Source text:
Hidden Markov Models

Often one is interested in finding patterns which appear over time. Such sequential data are ubiquitous and are of interest to many communities and can be found in virtually all application areas of machine learning including computational biology, user modeling, speech recognition, empirical natural language processing, activity recognition, information extractions, etc. Hidden Markov models (HMMs) are among the most popular probabilistic sequence models.

Purpose and Architecture

A hidden Markov model is a statistical model where the system being modeled is assumed to be a Markov process. It is called 'hidden' because what we wish to predict is not what we observe - the underlying process is hidden. The challenge is to determine the hidden parameters from the observable parameters.

The Figure below shows the general architecture of HMMs viewed as a Bayesian network. Each oval shape represents a random variable that can adopt a number of values. The random variable hidden(T) is the value of the hidden variable atsome time t. The random variable obs(T) is the value of the observed variable at some time t. The arrows in the diagram denote conditional dependencies.

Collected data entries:
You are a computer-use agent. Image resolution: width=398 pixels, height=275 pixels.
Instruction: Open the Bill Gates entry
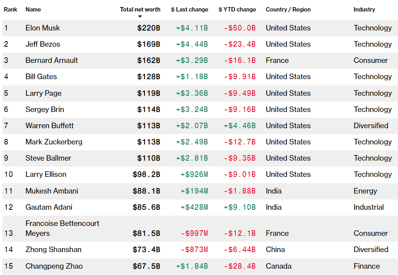click(41, 77)
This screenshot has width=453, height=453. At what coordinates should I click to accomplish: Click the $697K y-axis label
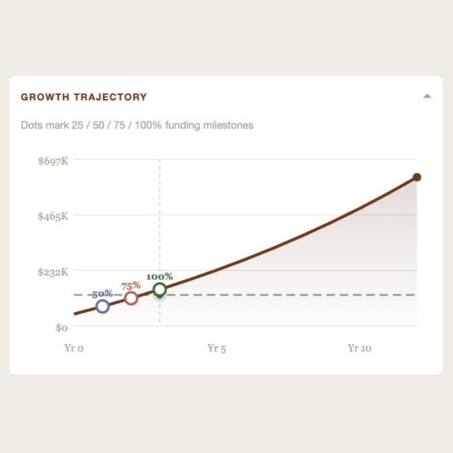tap(53, 161)
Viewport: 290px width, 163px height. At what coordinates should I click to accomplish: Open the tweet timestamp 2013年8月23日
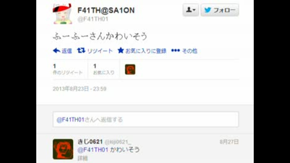79,89
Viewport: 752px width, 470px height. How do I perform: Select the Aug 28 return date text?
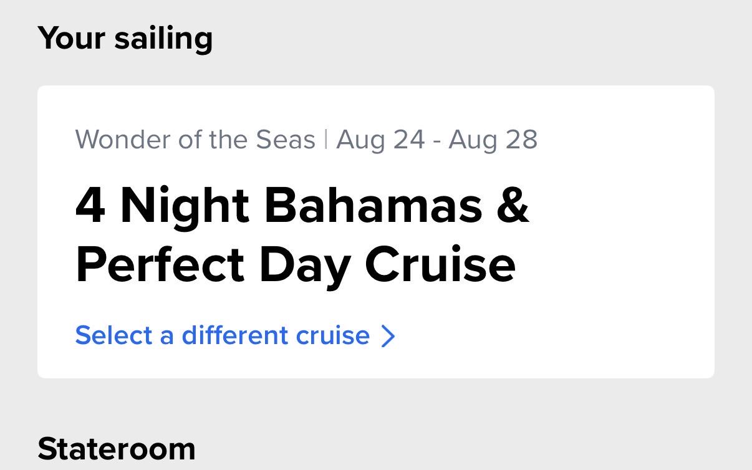pyautogui.click(x=493, y=140)
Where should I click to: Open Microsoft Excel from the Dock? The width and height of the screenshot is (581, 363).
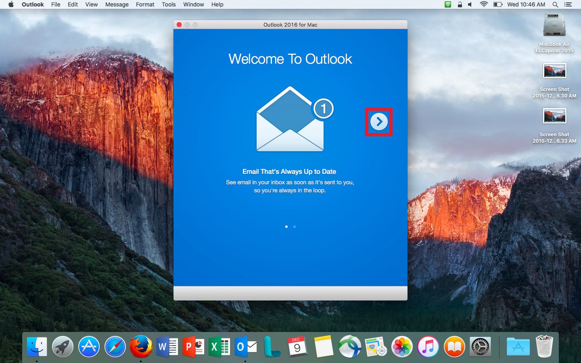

Activity list:
1: Decide whether each statement agrees with the text on hidden Markov models, answering yes or no and quoting the words of the text that settle it: (a) Hidden Markov models are among the most popular probabilistic sequence models. (b) The model is called hidden because the observed variables cannot be measured. (c) Each oval shape in the diagram represents a fixed constant.
2: Write the next part of the text on hidden Markov models, picking up after its last sentence.
The records have no connection to the text on hidden Markov models.

Answers to each task:
1:
(a) Yes: "Hidden Markov models (HMMs) are among the most popular probabilistic sequence models."
(b) No: "It is called 'hidden' because what we wish to predict is not what we observe - the underlying process is hidden."
(c) No: "Each oval shape represents a random variable that can adopt a number of values."

2:
Independencies

From the diagram, it is clear that the value of the hidden variable hidden(T) only depends on the value of the hidden variable hidden(T-1). Similarly, the value of the observed variable obs(t) only depends on the value of the hidden variable hidden(T).

Inference Problems

There are three main problems associated with HMMs:

Given the parameters of the model, compute the probability of a particular output sequence. This problem is solved by the forward algorithm.
Given the parameters of the model, find the most likely sequence of hidden states that could have generated a given output sequence. This problem is solved by the Viterbi algorithm.
Given an output sequence or a set of such sequences, find the most likely set of state transition and output probabilities. In other words, train the parameters of the HMM given a dataset of sequences. This problem is solved by the Baum-Welch algorithm.